I made my way down Clark Street, Henry Street, Love Lane (Love Lane! Who would dare it?), and then, whistling, onto Pineapple Street. I took out my one cigarette, getting ready, and hurried to the lamppost. I turned up my collar; chillier today. But as I cupped my hands and bent to the match, I noticed something. Two things, actually. First I noticed that the widow's walk had been fixed. That two-by-four had been replaced by a nicely turned white post that nearly matched its fellows except for a slight brightness, like a new tooth. Good, I thought, but then my gaze fell on the other thing, the hand-lettered sign in the front yard:
FOR SALE BY OWNER
, and a phone number written underneath.

I shook the match out, the unlit cigarette between my lips. The uneasy thrum I'd been feeling for weeks deepened, intensified. The red patch on my arm (which had been getting bigger, it needed some cream or something) itched ferociously in protest. I scratched it. My ears began to ring. What would a house like this go for? For sale by owner. Something about that phrase bothered me, suggesting as it did a certain greed. Or was it an opportunity? My pulse quickened. The hair on the back of my neck stood up. I felt a sudden urge to piss.

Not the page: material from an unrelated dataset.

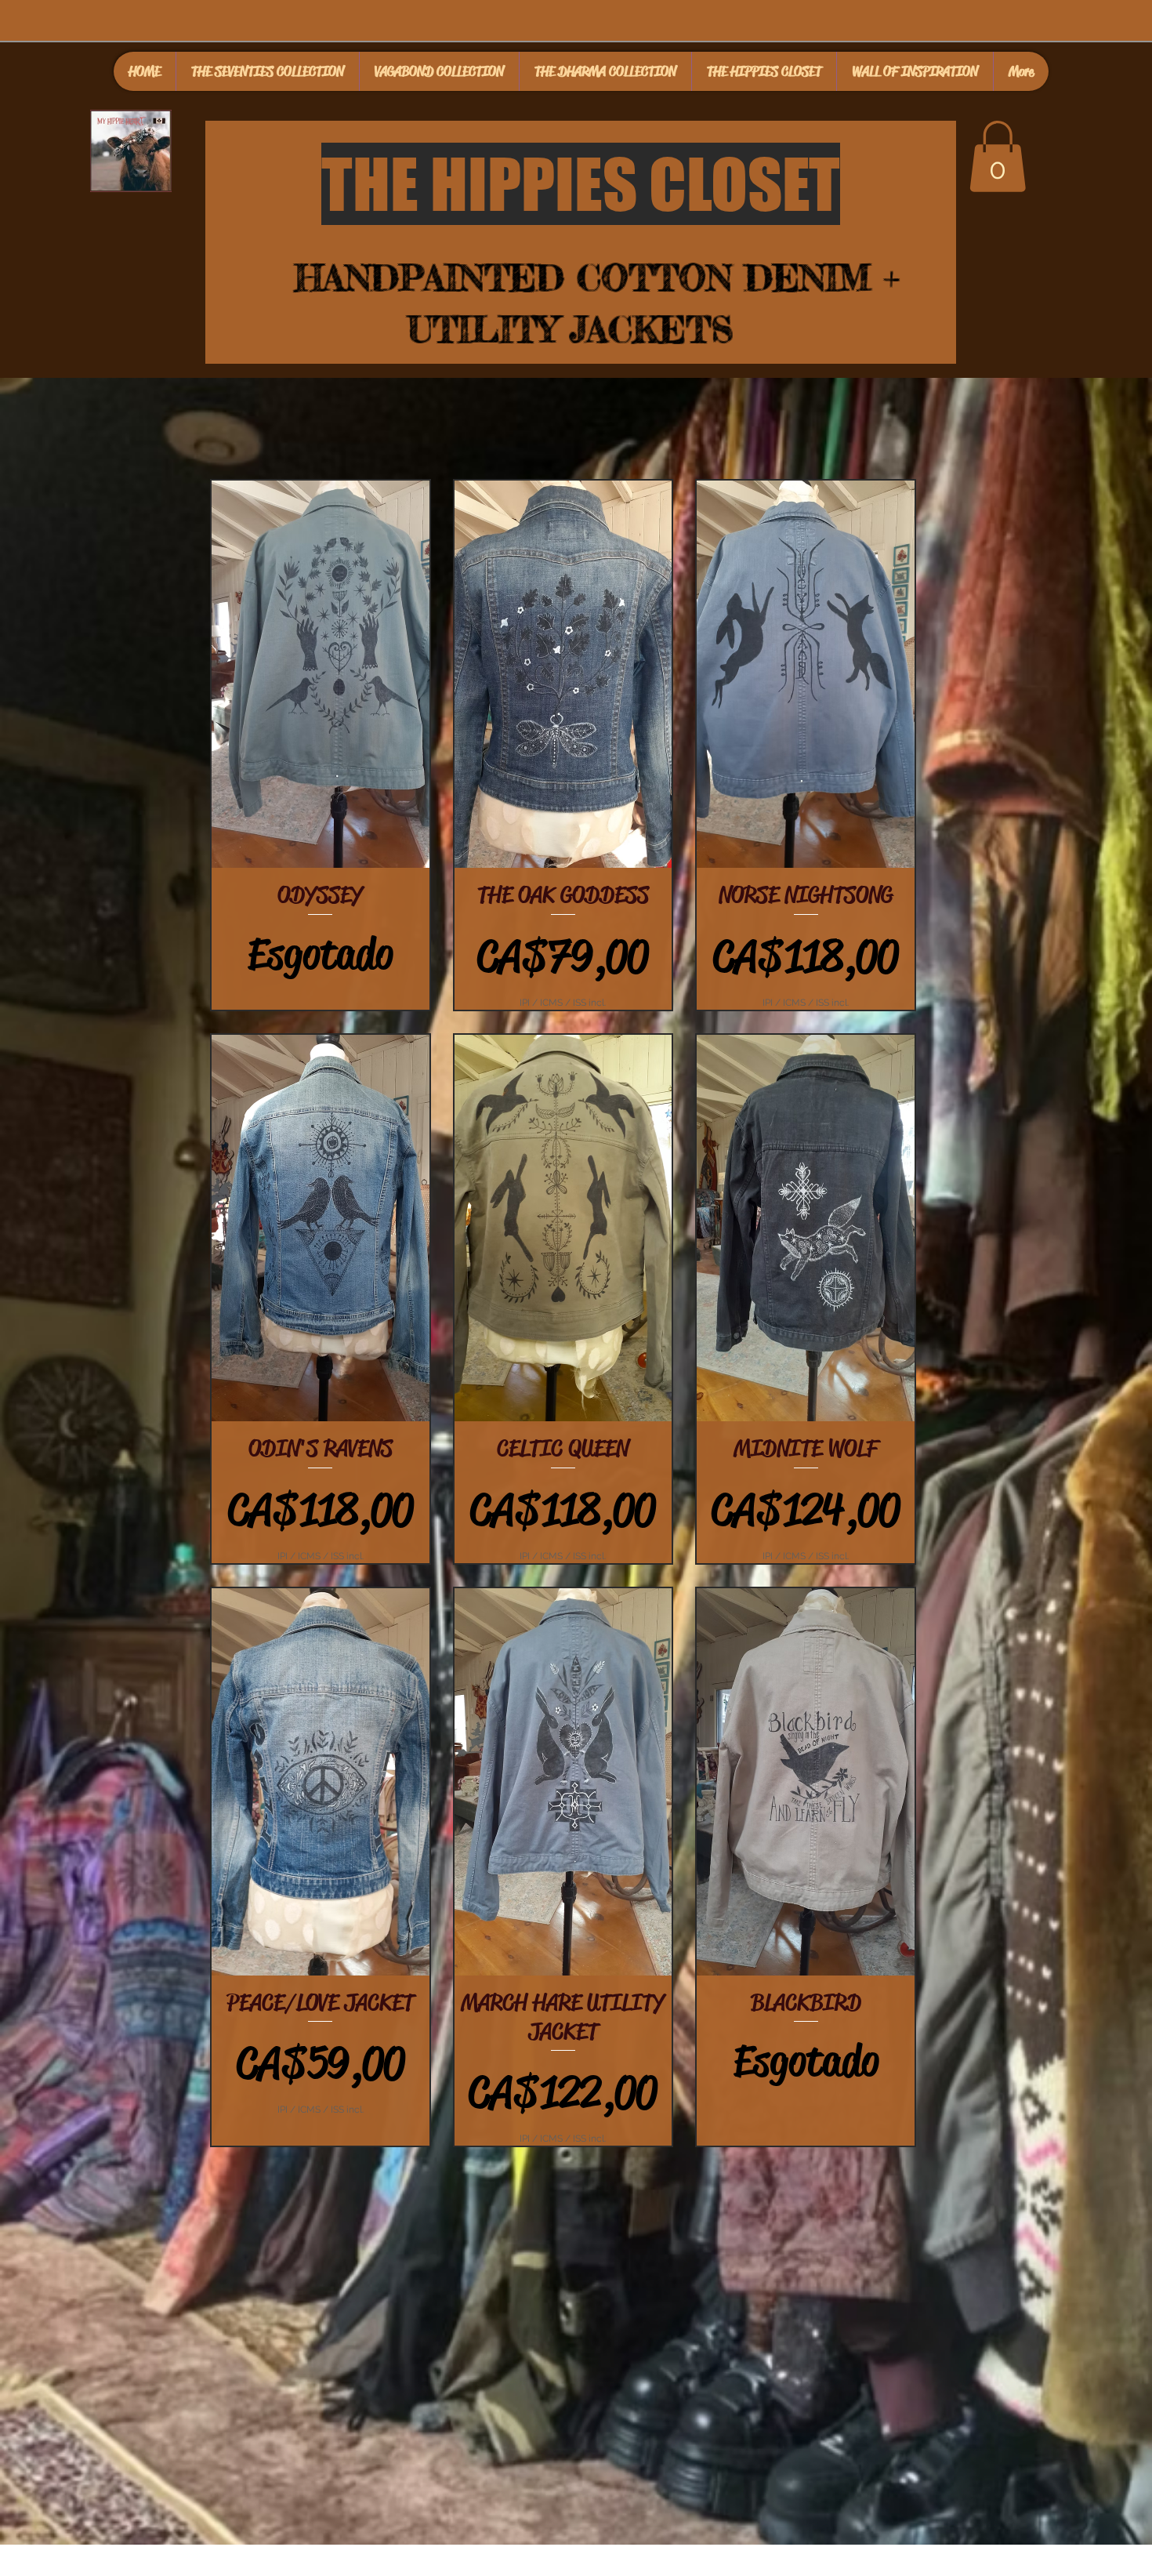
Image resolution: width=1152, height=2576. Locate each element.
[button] (997, 156)
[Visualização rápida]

The dark green front door opened. The little girl walked
out of the house. She was wearing purple and white leggings, a pink skirt, a second, turquoise skirt on top of the first, a stretchy yellow shirt with orange sleeves and a big blue dog appliquéd on the front, five plastic bracelets in tropical hues, and a red macramé beret on her head. Lavender high-top sneakers. In her hand was a lighted square of computer that seemed to be singing; an intricate design coiled and uncoiled on the screen. She walked down the steps and stood at the gate. On her face was an expression of anticipation mixed with melancholy. She looked up the street, down the street. She ran her hand along the top of the gate, closed her eyes in the manner of a child making a wish, opened them.